Use a hydro-air coil. You keep your boiler as intended, then run hot water out to a fan coil that will warm the air. I'd have to say dry-firing a wood boiler like you're suggesting is a very bad idea. This is the exact moment when boilers become a fire hazzard.
 
Thanks for the response!

I often have ideas that are a little out in left field. Most of them are motivated by lack of $, which can sometimes make things even more costly:)
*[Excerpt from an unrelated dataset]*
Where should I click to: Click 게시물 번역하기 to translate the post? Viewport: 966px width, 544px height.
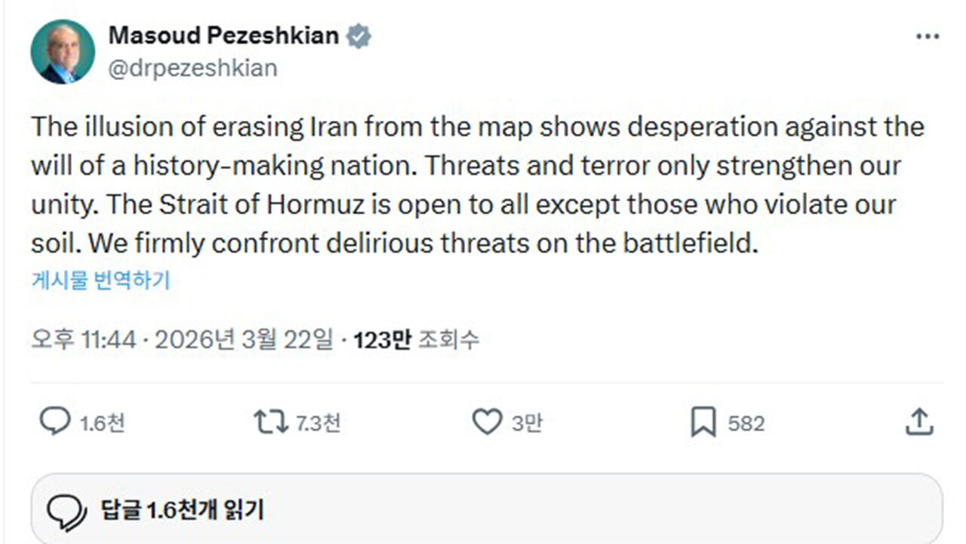100,280
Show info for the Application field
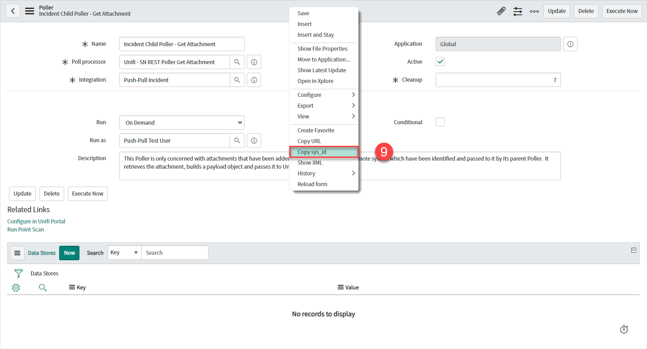The image size is (647, 349). click(570, 44)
Anyhow, I thought that without the water, I would basically have a firebox inside of a bigger box (formerly the water jacket). I do not think the boiler will make it another year under 18 pounds of pressurized hot water (and what you suggested with hydro/air heat exchanger was what I was doing before I moved and brought the tarm with me) but maybe it would work fine with just hot air blowing through the water jacket. The boiler will be outside, so there is no chance of a fire hazard, however, if the firebox burned through, that could be a problem, the same as any other forced air furnace would be.

I would really like to try a Russian fireplace or cob jet stove. That way I could burn off some of the lesser quality wood in my woodlot.



Curtis

Huskies, stihl, mauls, pickeroon.........yada, yada, yada
 
If you use it to drive a furnace heat exchanger, you don't need 18 Lbs of pressure. In fact, you don't need any pressure at all.....it could be done with an open loop.........open at the top.....like many do in Europe and elsewhere. Or you can just keep it under 4 lbs or so...enough to lift the water up to the heat ex.
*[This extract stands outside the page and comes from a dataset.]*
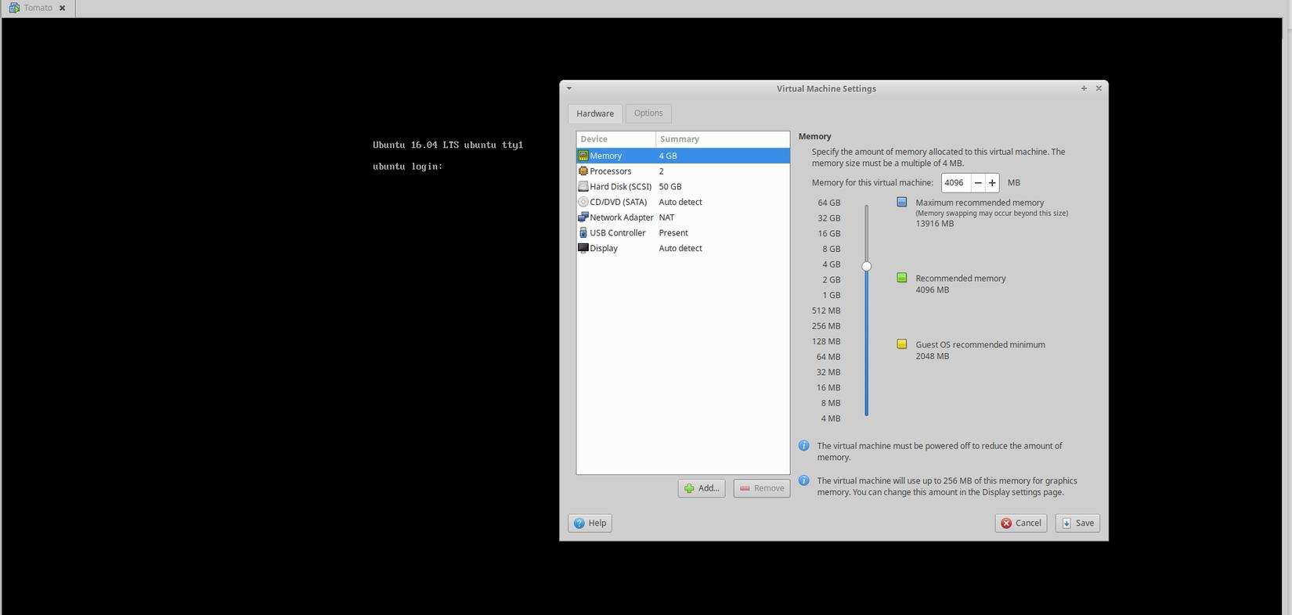
Task: Select the Memory device icon
Action: [x=583, y=156]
Yes, if you were on a desert island it could probably be made to function quite well as a hot air unit in the fashion you describe - but as long as you can use stop leak on it, it will do a better job with water.

You will notice a new advertiser here - we always like to support those who help us publish - who sells this stuff and PEX, etc. - the banner should be running in this forum - Outdoor Furnace Supply.
 
Craig,

What worried me about the Tarm was that I could hear some hissing when it was really cranking up pretty good, I do not know if I was loosing water, due to the pressure reducing auto fill valve, but there was definately some sort of a leak.

I did run it as an open system while I had a domestic hot water coil gasket on order. It seems that while I was out of town, the spring in the draft control malfunctioned and left the draft wide open. My wife was very dutiful to keep putting wood in the boiler, even though the pressure relief valve popped off and we were making steam at this point, a long story short, the heat melted the rubber gasket on the domestic hot water coil.

I suppose I could run it open again, just need to keep an eye on the water level.


Thanks for your input and a fantastic site!

Curtis
 
The heat transfer ability of water is vastly more than for air, so you'd never be able to extract heat from the boiler fast enough. That would lead to extremely high temperatures in the inner water jacket.

Hot air furnaces have a lot more surface area per BTU and much larger air passages to deal with this issue.
 
Using it as a air furnace would be a good way to KILL someone. If it will leak water it will leak co2 and you will blow that into your living area. On any furnace that starts to leak they are scrapped. A boiler isn't as dangerous as you aren't leaking co2. I'd use it as a boiler at very low pressure or as an open system. If it started to leak to bad then scrap it. You might just get by this year. Just DON"T use it as a furnace as we don't want to hear about your family being hurt.
leaddog
 
Thanks for the "heads up." It had crossed my mind that it could possibly let some smoke through. I guess I should quit being so lazy and do an air pressure test on the boiler and see what is up.

I only paid $200 bucks for this thing five years ago so maybe it is time to give it a decent burial.

Everyone's input is much appreciated, it is nice to talk with folks that are as interested in wood burning appliances as I am....the wife gets awful tired of hearing about my latest "idea."